Etape 4 – Extraction des pépins : au mois de septembre, récolte des grappes, extraction des pépins.

 

Etape 5 – Semis des pépins : les pépins, conservés avec soin tout l’hiver, seront semés au printemps.

 

Étape 6 – Observation  : débute alors un long travail d’observation et de sélection. La première année, toutes les parcelles présentant des symptômes de maladies sont éliminées (entre 80 et 90 % des individus). Les plus résistants vont être repiqués.

 

Etape 7 – Observation bis : Le suivi de la fructification conduit à arracher les individus stériles. Pendant 5 ans on va : privilégier les grappes bien structurées – éliminer les goûts désagréables – observer le type de port (érigé ou retombant), la cuticule des feuilles (cirée ou poilue). A partir de là, seront conservés quelques individus, multipliés ensuite par greffage. Objectif : obtenir une dizaine de plants pour les tester en microvinification.

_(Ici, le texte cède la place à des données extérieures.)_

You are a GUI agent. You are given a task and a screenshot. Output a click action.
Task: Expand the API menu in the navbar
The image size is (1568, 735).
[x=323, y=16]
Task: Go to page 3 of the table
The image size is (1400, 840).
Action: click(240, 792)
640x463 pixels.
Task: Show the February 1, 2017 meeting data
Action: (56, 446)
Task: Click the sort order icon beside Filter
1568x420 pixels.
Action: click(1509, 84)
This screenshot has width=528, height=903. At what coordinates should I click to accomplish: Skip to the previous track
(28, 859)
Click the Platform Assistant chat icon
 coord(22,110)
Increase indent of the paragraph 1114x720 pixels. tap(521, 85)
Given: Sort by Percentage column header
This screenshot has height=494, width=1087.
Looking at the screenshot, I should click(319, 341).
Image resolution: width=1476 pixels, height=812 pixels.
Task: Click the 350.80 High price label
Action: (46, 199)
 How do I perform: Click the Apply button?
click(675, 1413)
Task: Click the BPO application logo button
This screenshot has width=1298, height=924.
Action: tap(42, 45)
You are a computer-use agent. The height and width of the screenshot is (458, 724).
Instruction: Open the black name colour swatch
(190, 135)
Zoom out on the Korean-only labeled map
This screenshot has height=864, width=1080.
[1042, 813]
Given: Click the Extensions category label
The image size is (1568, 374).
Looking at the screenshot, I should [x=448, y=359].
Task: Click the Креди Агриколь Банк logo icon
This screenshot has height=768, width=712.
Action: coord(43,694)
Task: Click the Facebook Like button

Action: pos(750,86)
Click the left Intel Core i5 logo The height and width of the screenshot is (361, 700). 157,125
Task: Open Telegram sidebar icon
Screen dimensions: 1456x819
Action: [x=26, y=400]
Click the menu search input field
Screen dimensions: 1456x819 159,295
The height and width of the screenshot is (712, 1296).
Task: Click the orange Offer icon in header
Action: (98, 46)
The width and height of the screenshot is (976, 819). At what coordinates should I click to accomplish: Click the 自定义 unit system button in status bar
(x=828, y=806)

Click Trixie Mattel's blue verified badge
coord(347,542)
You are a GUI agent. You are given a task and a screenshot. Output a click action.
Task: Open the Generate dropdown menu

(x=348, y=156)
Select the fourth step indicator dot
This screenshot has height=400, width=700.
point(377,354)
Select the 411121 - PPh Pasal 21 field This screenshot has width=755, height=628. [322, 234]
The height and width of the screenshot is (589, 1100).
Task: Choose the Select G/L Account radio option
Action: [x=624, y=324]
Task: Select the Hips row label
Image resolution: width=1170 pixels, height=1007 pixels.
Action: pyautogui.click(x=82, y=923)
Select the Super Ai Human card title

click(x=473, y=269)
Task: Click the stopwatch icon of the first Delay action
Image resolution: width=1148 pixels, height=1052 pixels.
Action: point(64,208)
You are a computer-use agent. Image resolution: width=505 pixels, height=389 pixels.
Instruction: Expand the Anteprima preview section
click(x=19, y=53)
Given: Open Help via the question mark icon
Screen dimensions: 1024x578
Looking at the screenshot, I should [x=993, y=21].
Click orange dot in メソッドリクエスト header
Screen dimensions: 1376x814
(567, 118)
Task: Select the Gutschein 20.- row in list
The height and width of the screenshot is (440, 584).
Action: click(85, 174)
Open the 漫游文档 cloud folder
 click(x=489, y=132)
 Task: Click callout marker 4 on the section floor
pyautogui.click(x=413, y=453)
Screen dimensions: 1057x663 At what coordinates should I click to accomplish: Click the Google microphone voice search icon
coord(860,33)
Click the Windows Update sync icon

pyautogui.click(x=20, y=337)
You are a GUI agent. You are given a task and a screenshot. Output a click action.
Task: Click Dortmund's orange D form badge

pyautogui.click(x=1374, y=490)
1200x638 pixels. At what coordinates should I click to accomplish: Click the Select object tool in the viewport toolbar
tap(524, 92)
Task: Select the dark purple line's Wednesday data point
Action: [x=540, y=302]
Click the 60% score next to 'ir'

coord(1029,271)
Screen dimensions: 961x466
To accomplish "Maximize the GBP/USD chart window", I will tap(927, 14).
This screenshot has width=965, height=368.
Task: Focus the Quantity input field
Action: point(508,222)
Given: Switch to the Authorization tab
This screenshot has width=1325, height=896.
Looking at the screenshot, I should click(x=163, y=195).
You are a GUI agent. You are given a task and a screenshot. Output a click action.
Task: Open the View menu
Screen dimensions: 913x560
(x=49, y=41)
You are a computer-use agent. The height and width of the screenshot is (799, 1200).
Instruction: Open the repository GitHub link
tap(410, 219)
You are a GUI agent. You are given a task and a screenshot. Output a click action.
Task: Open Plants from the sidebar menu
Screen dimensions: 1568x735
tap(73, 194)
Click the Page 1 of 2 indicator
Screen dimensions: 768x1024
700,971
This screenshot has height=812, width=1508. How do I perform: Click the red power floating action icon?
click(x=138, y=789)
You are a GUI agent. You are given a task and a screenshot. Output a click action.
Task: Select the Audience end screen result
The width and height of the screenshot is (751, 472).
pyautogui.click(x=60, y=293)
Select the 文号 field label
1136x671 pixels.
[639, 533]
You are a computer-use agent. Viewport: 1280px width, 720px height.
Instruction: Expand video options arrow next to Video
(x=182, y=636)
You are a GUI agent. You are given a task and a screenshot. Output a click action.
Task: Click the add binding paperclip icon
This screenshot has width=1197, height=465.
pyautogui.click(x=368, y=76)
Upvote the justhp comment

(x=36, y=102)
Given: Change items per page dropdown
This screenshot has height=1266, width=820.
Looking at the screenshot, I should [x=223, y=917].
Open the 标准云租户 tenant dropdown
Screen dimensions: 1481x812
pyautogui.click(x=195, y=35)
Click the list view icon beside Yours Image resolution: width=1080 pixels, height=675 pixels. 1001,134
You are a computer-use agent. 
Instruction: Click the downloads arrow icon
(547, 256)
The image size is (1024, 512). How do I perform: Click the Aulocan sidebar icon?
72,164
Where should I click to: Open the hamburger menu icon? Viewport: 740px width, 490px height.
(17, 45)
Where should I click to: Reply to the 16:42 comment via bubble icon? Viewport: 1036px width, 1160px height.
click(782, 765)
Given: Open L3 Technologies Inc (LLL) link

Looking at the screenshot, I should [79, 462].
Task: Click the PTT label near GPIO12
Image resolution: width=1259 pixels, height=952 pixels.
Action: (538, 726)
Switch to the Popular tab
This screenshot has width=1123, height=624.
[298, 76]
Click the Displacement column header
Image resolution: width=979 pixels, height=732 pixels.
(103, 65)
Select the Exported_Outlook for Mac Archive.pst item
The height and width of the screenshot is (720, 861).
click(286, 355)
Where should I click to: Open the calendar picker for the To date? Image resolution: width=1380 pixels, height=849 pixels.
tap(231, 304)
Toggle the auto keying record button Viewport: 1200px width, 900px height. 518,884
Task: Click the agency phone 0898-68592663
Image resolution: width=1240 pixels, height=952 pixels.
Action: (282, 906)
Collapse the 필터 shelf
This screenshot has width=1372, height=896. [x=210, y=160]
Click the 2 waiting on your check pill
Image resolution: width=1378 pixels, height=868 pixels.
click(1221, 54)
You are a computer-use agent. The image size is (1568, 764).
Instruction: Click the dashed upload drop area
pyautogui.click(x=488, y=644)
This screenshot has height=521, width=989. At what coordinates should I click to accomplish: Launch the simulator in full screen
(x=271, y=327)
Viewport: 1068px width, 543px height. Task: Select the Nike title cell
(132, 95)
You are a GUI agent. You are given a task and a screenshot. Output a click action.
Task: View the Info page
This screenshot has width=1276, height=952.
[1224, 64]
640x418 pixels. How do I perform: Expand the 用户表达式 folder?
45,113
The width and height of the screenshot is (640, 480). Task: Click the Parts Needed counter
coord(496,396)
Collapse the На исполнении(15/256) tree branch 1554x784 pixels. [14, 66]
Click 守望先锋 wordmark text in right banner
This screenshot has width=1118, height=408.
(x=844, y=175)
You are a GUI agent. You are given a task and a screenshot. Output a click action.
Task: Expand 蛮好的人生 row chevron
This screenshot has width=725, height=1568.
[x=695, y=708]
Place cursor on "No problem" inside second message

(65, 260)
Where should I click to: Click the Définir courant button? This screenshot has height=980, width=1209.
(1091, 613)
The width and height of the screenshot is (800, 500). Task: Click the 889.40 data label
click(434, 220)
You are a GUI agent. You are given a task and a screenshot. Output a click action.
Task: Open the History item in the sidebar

A nouveau, le pas de temps est d’environ 5 ans, soit environ un délai de 10 ans pour disposer des premiers résultats.

 

Etape 8 – Expérimentation  : C’est la phase d’expérimentation en plein champ. Sont plantés quelques ha dans diverses conditions, afin de confirmer le potentiel ; tester la capacité d’adaptation au travail courant  ; aux diverses méthodes de vinification ; l’acceptation par les consommateurs…Cette étape prend encore quelques années. Peut alors être abordée l’étape de l’inscription de la variété dans les catalogues officiels.

 

Au total, sélectionner une variété prend de 15 à 20 ans à compter de l’étape de la reproduction sexuée.